NIMBYs have stymied wind mill deployment around the country.  

California Governor Newsom announced an executive order that all cars sold in California from 2035 and later have to be electric.  That's 15 years from now and our electricity grid is neither ready or on the way to being ready in time. 

We are in serious trouble unless we dramatically reduce the number of cars we drive, the number of miles that we drive and the size/weight of the vehicles.  This is why I'm such a shill for Ebikes.

In California, I spend a lot of time on the California Independent System Operator site viewing daily electricity data*.  Consider August 16, 2020.  It was a particularly hot day.


Due to a combination of factors, there was insufficient electricity and California experienced rolling blackouts in the late afternoon and evening to keep the grid from crashing over wider areas.  Here's CAISO data for energy sources for that day. 

I replotted the data to put the "Green" energy on the bottom and the most carbon-intensive sources at the top.  EIA reported that roughly half the electricity imports to CA in 2019 were carbon-free. I have no idea what other means so I left it at the top.
Here's a detail of the renewables portion:
When the sun goes down, renewable energy plummets while energy demand rapidly rises. This leads to the infamous CA duck curve.  
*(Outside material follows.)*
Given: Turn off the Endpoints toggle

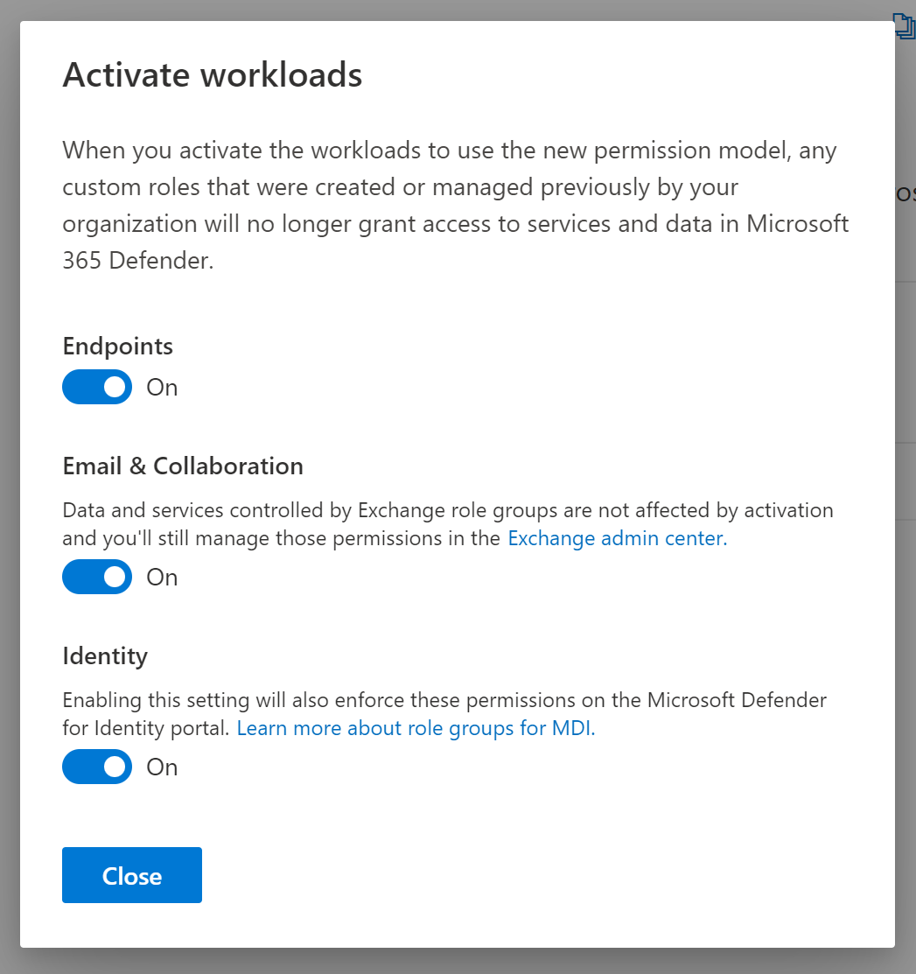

Filling this need with batteries would take an insane amount of highly toxic and dangerous batteries.  There aren't enough rare earth minerals to make it happen, anyway.

You could fill the need, in an emergency, by releasing water from dams during the evening to generate hydropower.  But, rivers and streams don't exist solely to be our batteries.  Rivers support whole ecosystems that rely on the cooling power of water flow during the hot afternoons.  This mimics the natural rhythm of snowpack melt, stream flow in Sierras.  Moreover, you can't count on having water to release in drought years.
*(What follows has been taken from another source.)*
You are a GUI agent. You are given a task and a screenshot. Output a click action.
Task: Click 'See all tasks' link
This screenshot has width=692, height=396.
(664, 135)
This gets us back to where we started.  On an annual basis, CA gets about 8-10% of our electricity from Diablo Canyon nuclear plant.  Before the closure of San Onofre, nuclear used to provide ~20% of CA's electricity.  San Onofre and the geothermal power plants near the CA-MX border used to provide SoCal with nearly entirely carbon-free electricity at night.



So we talked about how and where Cobalt is mined; nuclear, battery and coal waste problems, tradeoffs of different sources of electricity, and environmental justice.

It made me feel like I was doing my job as a mom.

* I was the type of teenager that got insider (not public) tours of Diablo Canyon and Forsmark nuclear power plants. People knew that I was interested in science and energy/water, and I also finagled my way into places.  That wouldn't happen today.